A Novel Strategy to Synthesize Cathode Heterostructures at the Nanoscale for Solid Oxide Fuel Cells (SOFCs) Using a Molten Salt Solvent

Abstract

In the last three decades, solid oxide fuel cells (SOFCs) have garnered significant interest for viable alternative energy systems owing to their high electrical efficiency and fuel flexibility. In this work, we introduce a novel synthesis of cathodes in SOFCs. Conventional cathode materials, strontium-doped lanthanum manganite (LSM) and strontium-doped cobalt iron oxide (LSCF), both individually lack the optimal characteristics to maximize oxygen reduction rates.
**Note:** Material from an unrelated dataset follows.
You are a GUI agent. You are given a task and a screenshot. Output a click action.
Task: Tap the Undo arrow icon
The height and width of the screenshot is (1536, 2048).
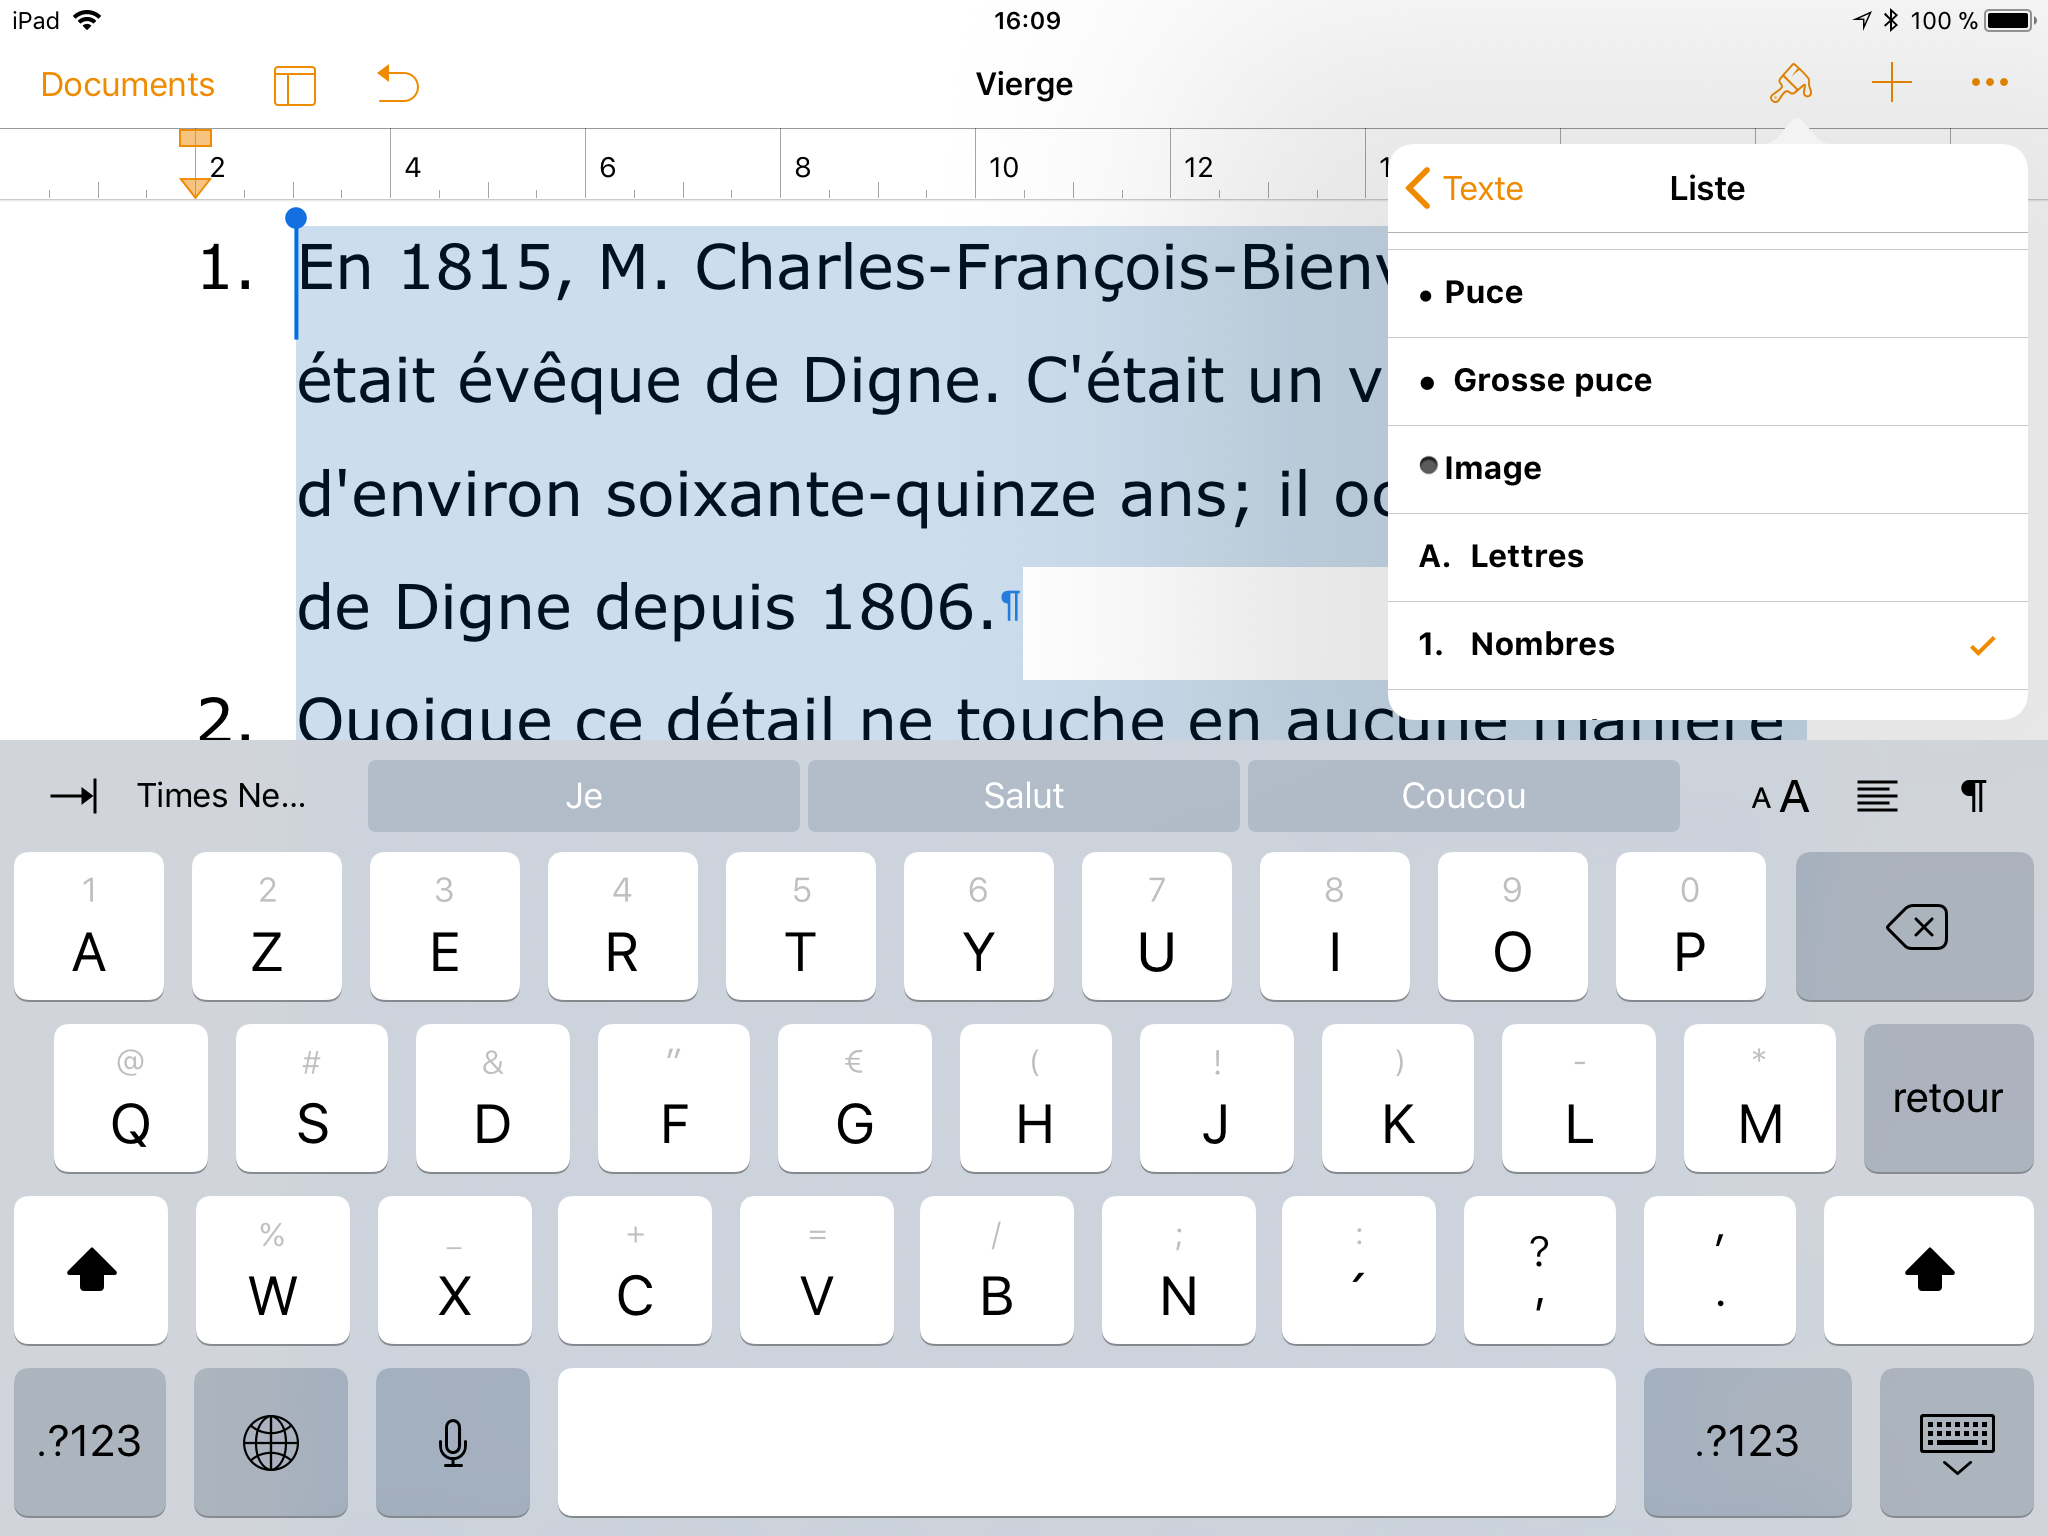pos(398,84)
Furthermore, the accumulation of chromium on SOFC cathodes is known to significantly hinder the performance of the cells. Incorporating cathodes with core-shell structures in SOFCs could alleviate this problem: effectively combining the functionalities of both materials and providing a nanoscale protection from Cr poisoning with a shell such as Cr-doped LSM (LSCM), which has been shown to have stable polarization resistances compared to LSM. However, synthesizing core-shell composites previously has proved difficult requiring multiple steps, resulting in non-uniform structures. In this work, we propose a two-step molten salt synthesis process to create core-shell heterostructures with precise composition with relative ease. In doing so, we have synthesized LSM and LSCF using a LiCl-KCl eutectic melt and a LaCrO3-LaMnO3 heterostructure at 550 ºC and dwell times as low as 10 minutes. This result provides a strong motivation to further explore LSCM as a shell for core-shell cathodes to ensure protection from chromium poisoning as well as LSCF-LSM for enhanced cathode functionality. In essence, this work demonstrates an inexpensive, sustainable method to synthesize core-shell cathodes that can potentially provide high power densities and lower rates of degradation arising from Cr-poisoning.